◆ EXERCISE GOAL ◆
Tally the lines below containing "label" and report only the total.

/---

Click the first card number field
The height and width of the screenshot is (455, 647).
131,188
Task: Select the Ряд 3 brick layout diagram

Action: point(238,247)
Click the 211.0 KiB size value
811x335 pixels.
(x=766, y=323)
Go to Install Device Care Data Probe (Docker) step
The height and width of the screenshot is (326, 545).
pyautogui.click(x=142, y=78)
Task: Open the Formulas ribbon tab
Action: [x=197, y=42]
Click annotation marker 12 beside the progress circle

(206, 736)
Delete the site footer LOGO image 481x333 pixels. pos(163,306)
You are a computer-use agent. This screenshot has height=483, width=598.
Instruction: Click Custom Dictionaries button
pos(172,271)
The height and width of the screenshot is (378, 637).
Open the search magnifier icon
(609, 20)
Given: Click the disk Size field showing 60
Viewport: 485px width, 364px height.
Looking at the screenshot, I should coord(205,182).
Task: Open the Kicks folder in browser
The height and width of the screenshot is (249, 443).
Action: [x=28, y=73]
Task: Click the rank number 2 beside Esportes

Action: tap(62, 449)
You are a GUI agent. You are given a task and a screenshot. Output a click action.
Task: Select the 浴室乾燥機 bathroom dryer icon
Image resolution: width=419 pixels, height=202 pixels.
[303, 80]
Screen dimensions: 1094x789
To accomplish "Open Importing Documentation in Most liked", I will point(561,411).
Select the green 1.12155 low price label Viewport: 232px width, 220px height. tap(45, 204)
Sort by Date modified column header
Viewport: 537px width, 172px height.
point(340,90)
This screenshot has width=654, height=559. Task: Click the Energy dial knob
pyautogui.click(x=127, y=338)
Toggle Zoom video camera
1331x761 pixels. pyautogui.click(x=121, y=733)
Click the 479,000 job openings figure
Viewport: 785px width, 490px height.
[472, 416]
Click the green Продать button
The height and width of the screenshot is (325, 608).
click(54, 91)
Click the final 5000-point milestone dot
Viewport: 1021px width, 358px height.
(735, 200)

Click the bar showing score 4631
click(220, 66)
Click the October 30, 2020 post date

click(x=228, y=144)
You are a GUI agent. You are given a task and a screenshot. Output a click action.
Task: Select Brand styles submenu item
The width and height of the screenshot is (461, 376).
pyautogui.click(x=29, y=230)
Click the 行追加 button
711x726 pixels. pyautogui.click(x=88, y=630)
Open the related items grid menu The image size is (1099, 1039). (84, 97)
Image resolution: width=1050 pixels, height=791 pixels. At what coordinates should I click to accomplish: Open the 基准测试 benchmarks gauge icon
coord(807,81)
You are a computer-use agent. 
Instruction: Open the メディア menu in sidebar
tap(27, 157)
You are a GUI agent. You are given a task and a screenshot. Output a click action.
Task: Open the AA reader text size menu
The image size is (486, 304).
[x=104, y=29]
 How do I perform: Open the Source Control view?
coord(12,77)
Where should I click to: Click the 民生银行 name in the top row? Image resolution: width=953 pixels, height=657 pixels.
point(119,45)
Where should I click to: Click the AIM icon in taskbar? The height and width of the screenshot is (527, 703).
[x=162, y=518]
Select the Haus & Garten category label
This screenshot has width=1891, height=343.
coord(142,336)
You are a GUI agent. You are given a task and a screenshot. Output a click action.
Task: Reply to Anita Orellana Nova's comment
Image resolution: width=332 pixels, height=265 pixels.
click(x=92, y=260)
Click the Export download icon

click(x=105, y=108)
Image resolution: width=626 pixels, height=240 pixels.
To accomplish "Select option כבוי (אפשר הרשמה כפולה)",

\---

◆ TASK SOLUTION ◆
2